To produce a successful team you need to develop boundaries for the implementation of successful group activities. These boundaries or ground rules include:


  1. Make it an honor to be on a team. Don’t manipulate or force people to be on teams for the wrong reasons.

  2. Most high-level facility specific team operations need to have the administrator participate as the chairperson. This ensures there will be continuity of cross-functional effort, turf & territory reduction and overall decision-making capabilities available at all times.

  3. The team meetings must have agendas.

  4. The team meetings must start and end on time.

  5. The team meetings must be a specific action type of meeting versus a reporting meeting.
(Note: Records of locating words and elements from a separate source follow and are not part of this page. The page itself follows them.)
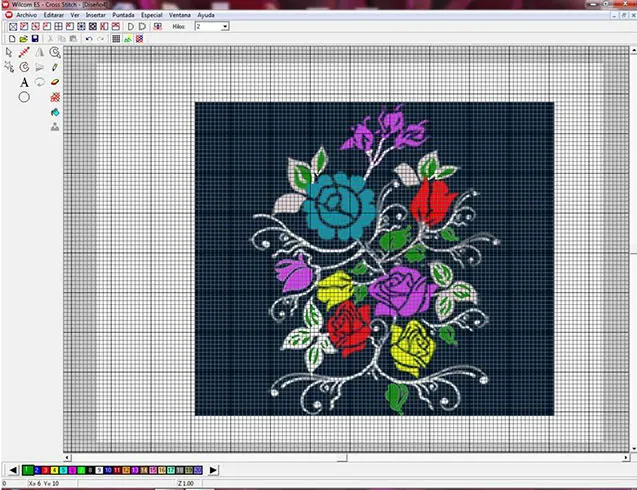Activate the zoom magnifier tool

click(x=55, y=52)
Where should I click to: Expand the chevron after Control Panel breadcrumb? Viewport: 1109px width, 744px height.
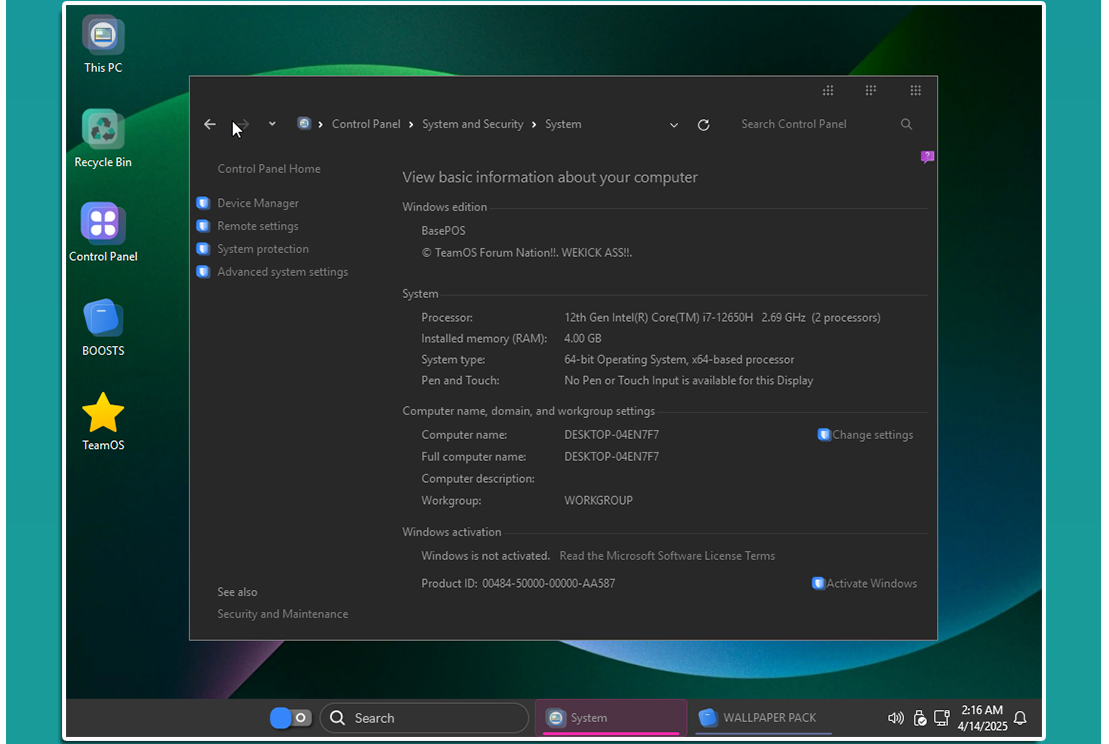[411, 124]
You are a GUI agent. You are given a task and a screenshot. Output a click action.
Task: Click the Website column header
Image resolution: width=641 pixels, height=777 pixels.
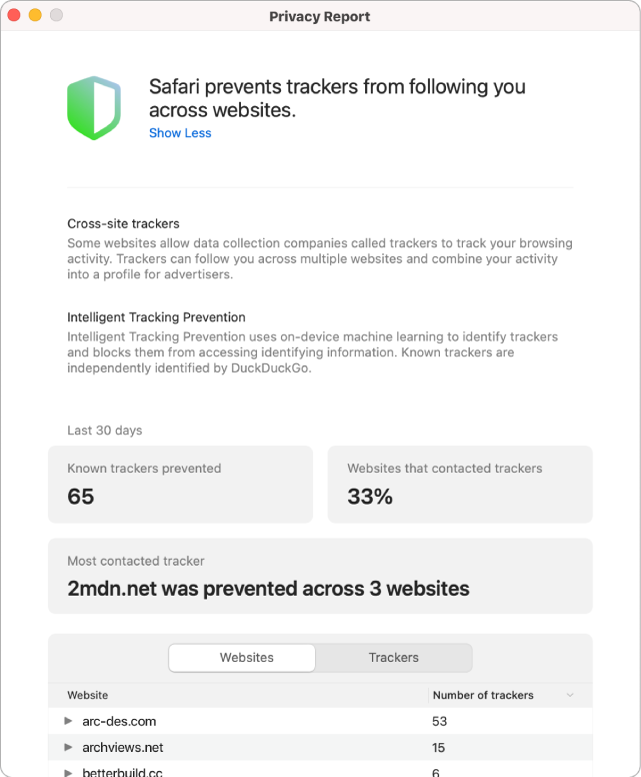[88, 695]
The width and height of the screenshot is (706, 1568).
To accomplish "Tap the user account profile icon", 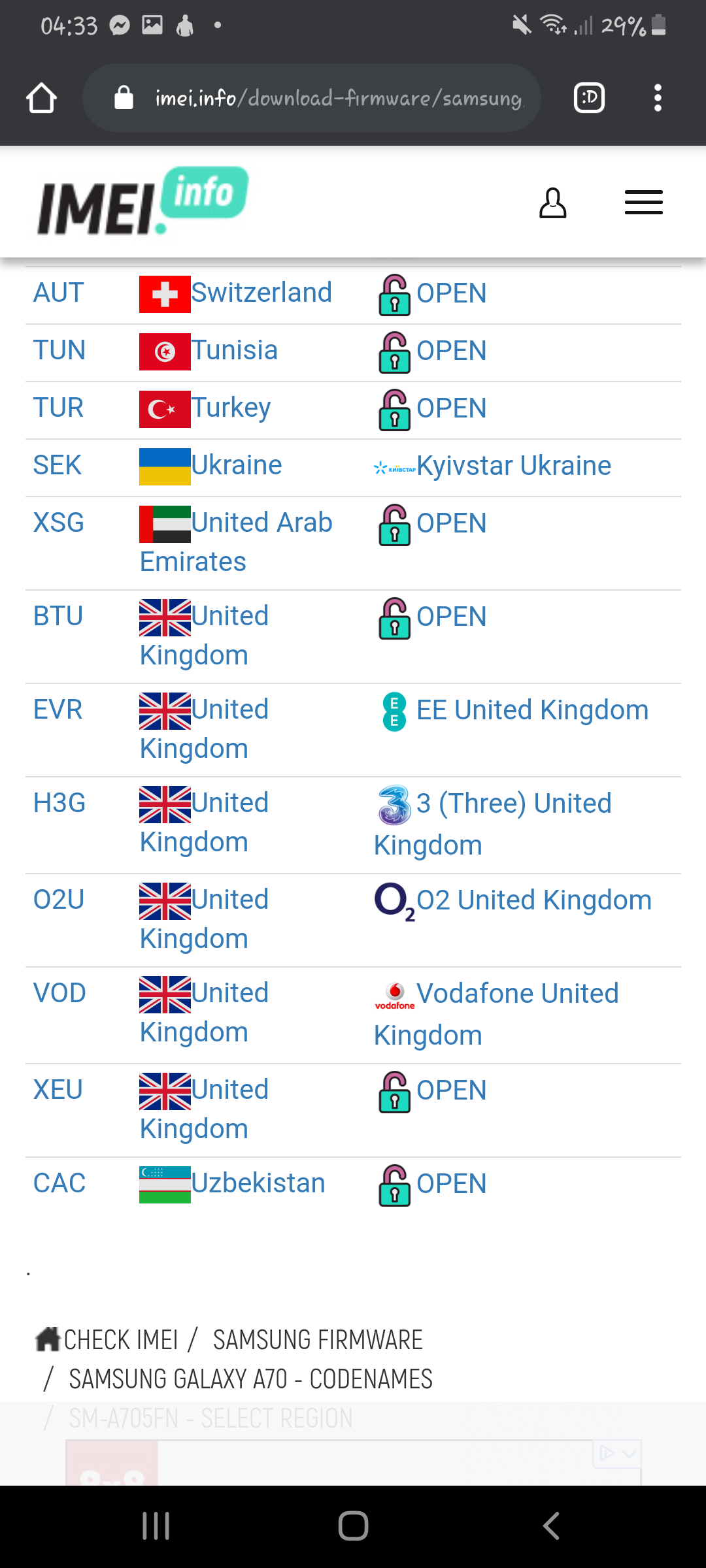I will 552,203.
Simply circling people around with various informational updates from each team member won’t accomplish anything. You must make sure the prioritized agenda items are at the top of the list and there is a focus by every member of the team on success against those agenda items.

  6. The teams must ensure everyone participates and holds each other accountable.

  7. The team must make decisions about future agendas, sub-team work between meetings and the definition of successful problem solving.

  8. The team must decide what level of decision-making they have and what their approval points are for required action accomplishment.

  9. The organization must support that the teams will be utilized to improve areas of work behavior versus a traditional military table of organization model.

  10. You must ensure all members of other areas of the organization are informed as to the purpose of the teams and why it’s important for the success of the organization.

  11. Teams needs to deal with issues of conflict and territory by setting up ground rules at the front end of the team implementation.

  12. The people talking on a team can’t only be the people at the top.

  13. The group has to "police" any over zealous involvement by some team members at the exclusion of others. It must also "step up" individuals who are not participating or who do not get work completed timely between meetings. The group members cannot start snitching about others to higher-level people or the team won’t be successful.

  14. The team must have accountability to accomplish their tasks by a certain time frame.

  15. There should be a written plan in place for the accountable product with goals to accomplish and reporting should be frequent about the progress of the team to other levels of authority/accountability.

  16. The team must realize when it needs to stop and assess how it is functioning and process the strengths/barriers related to issues.

  17. The team must celebrate and recognize its success with appropriate positive feedback/rewards.

  18. The team must deal with all the necessary public relations components to ensure there is a positive atmosphere surrounding the team’s accomplishments.

By following these and other customized ground rules for your team, healthcare organizations can produce measurable success in important areas. They can accomplish more using a team-based process than the traditional assignment of specific work to certain turf or territory areas. This cross-functional teaming approach is a critical factor in today’s healthcare organization’s success. It leads to our belief that we are our own best friend, or worst enemy. It also sets in motion a goal oriented accomplishment effort that can be used for other group behavior efforts.


A team based approach to problem solving and decision making is vital to the healthy growth of an organization.